Bottom line, you just need to keep improving it and out him on your website if you have one. (Be prepared if you do that he’ll complain & may get you litigated for slander.)
You may be able to copyright your creations, which is small $$ v.s. patents which are big $$, then you would have a legal leg to stand on. Still like Greg said, if they change it by more than 10% you may be out of luck anyway. Still, it is a shame that some folks have to stoop that low.
+Bruce Garoutte is right but the legal protection isn’t worth anything if you can’t follow it up with action. That will cost dollars and there’s no guarantee you’ll get anything other than enforcement of the cease & desist. Copyrights are cheap but getting money from violations is hard (even though a registered copyright has statutory protections where damages are not needed to determine an award). First you’ve got to get a lawyer who will take the case (at $$$/hr) then you make motions and they make counter motions and on and on usually for 3-5 years. The bills rack up and unless there’s some significant value in it and the miscreant has resources you can take, it’s going to be fairly useless. So you get a judgement of hundreds of thousands of dollars against the guy - if he doesn’t have it, you’ve got nothing but the paper the judgement is written on.
I had a giant toy store (they have a giraffe) using my software. All of the software and manuals and documentation was copyrighted. They decided they didn’t want to pay me license & maintenance anymore so they sent out an RFP for someone to build a replacement system. And they attached my system’s documentation.
We sued. Ironclad, open & shut case. In the end they asked everyone they sent the RFP package to send it back to them and destroy any copies. They admitted no guilt - just a “mistake” and we got nothing. They were willing to spend years delaying things in the hope we’d go away because they had big big pockets and we didn’t. Guess who won? Are you able to incur years of legal bills in the hope of prevailing? Not many are.
That tray design isn’t likely protected by US copyright and even with the means to patent the design it likely wouldn’t qualify.

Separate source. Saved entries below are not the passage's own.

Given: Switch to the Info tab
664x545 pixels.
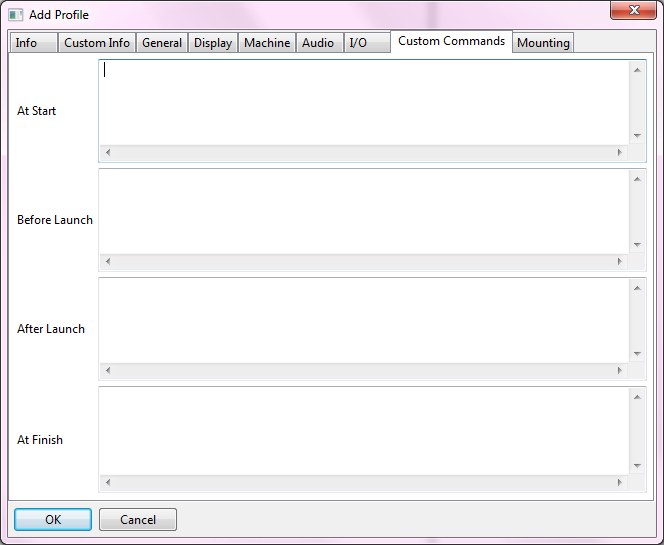Looking at the screenshot, I should pos(27,43).
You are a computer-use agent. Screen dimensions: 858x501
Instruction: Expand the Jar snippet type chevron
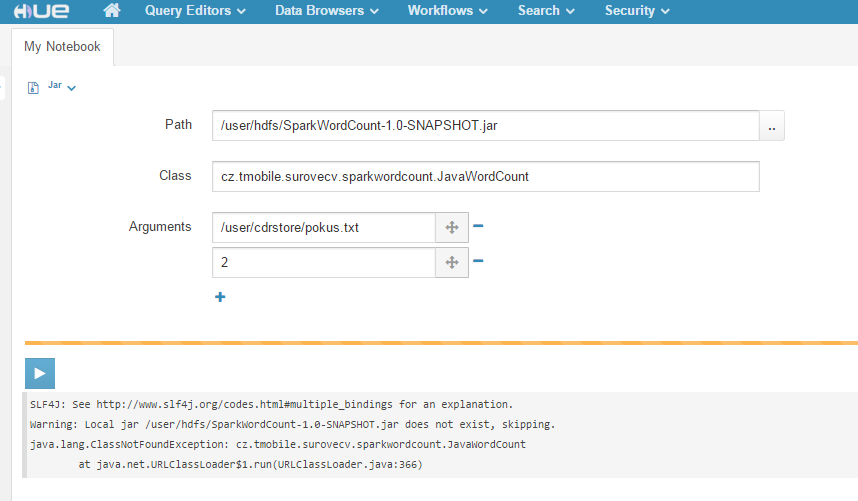point(72,88)
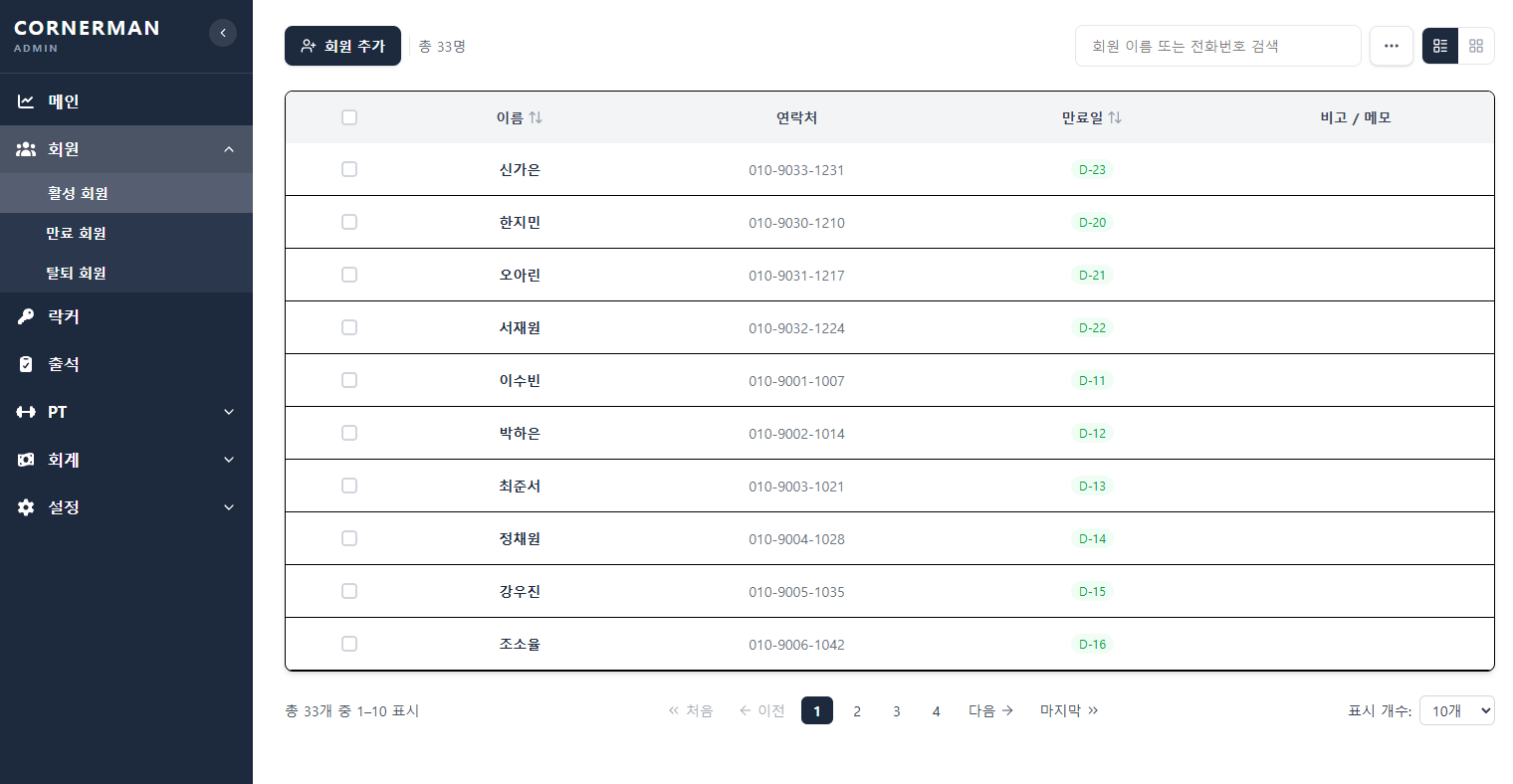
Task: Expand the PT sidebar menu
Action: click(126, 412)
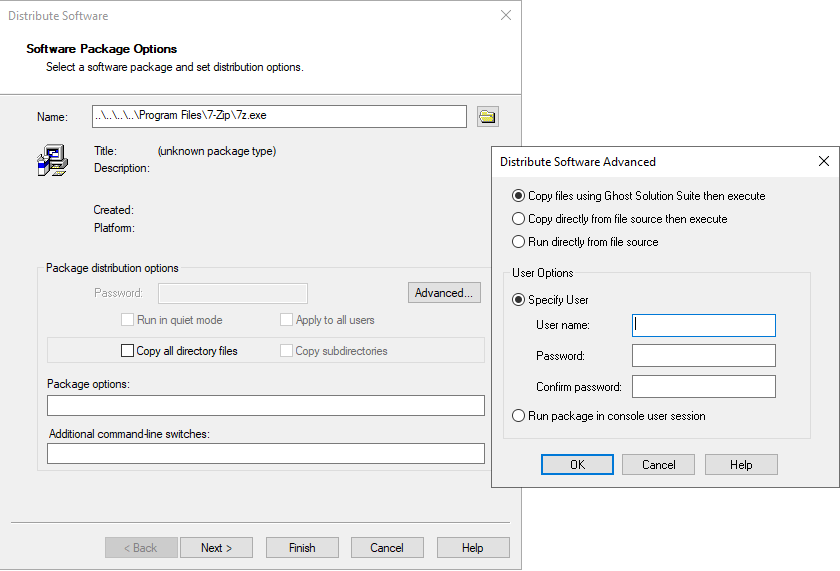The width and height of the screenshot is (840, 571).
Task: Pick the Specify User radio button
Action: pyautogui.click(x=518, y=300)

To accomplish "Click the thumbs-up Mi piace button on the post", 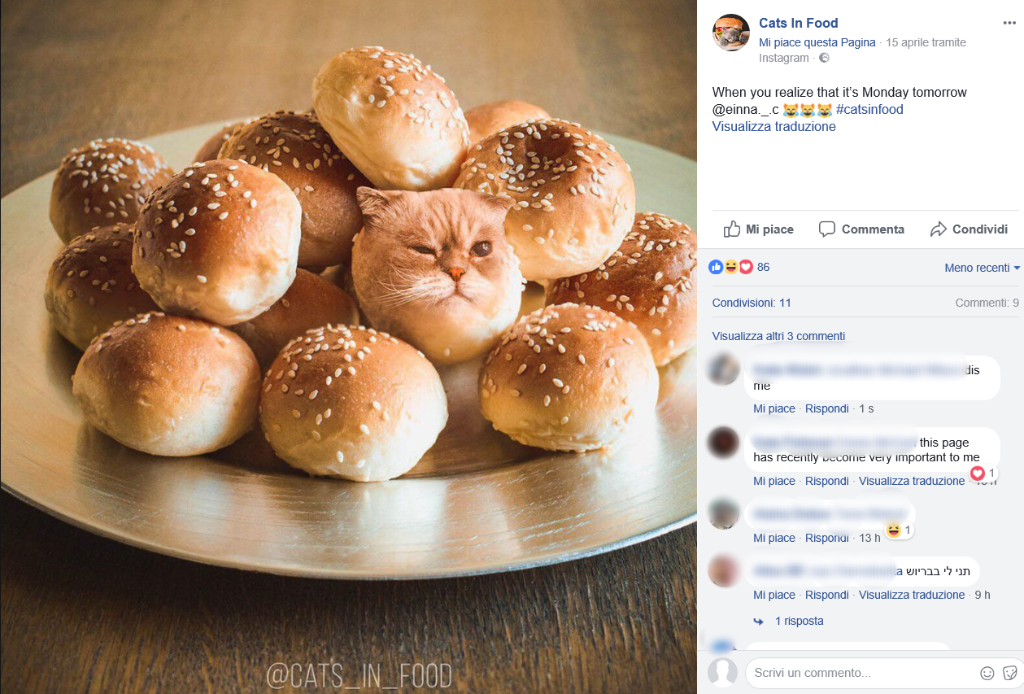I will [x=758, y=229].
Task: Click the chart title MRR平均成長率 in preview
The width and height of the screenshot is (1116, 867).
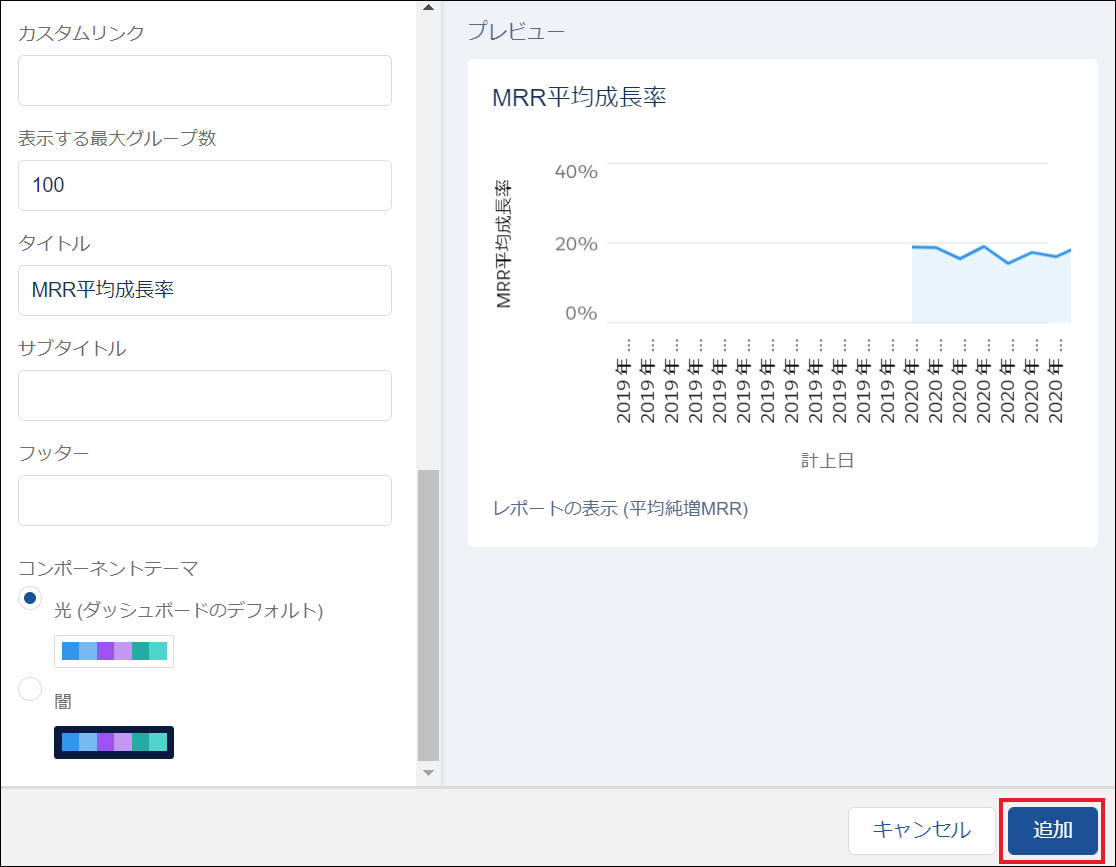Action: click(x=564, y=97)
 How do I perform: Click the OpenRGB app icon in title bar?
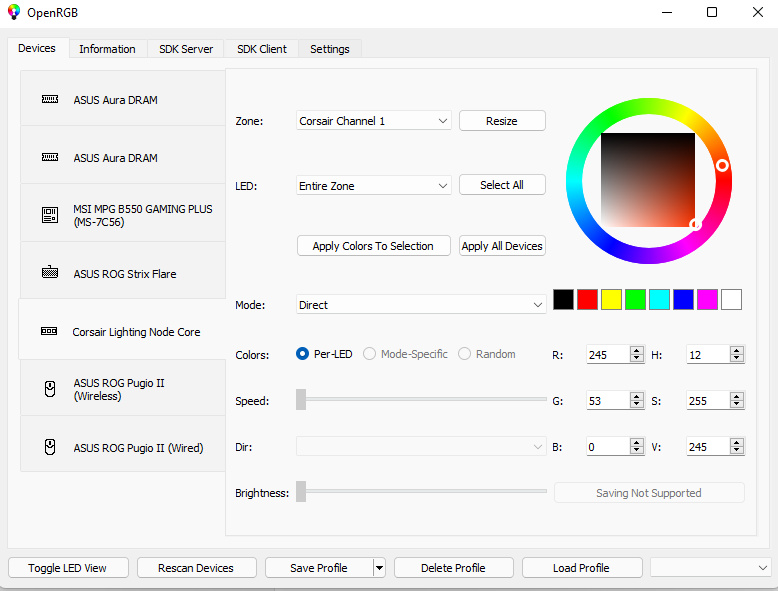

The copyright/patent/trademark issue is one that still isn’t well understood by many in the maker community. More info is here http://www.uspto.gov/trademarks-getting-started/trademark-basics/trademark-patent-or-copyright
Jim’s manual case is different than what you have. By law when Jim writes a manual, a copyright is automatically attached. That’s not the case in the design of a functional element, like a game tray. If your tray has artistic stylings that differentiate it from others, it might be eligible for copyright protection. In the examples on the site I didn’t see anything that looked like it would qualify as a work of art. It’s very likely the unfortunately you have no legal basis for a case.
@dstevens_lv I would expect the best he could do is get a “Design Patent” which isn’t awfully expensive but has the same issues of defense. One big difference between it and copyright law is the availability of statutory damages for registered copyrights. Although all written work is copyrighted on creation, it’s the registration ($25 last I looked) that gets you statutory damages. Those are defined by law and not by having to prove the damages.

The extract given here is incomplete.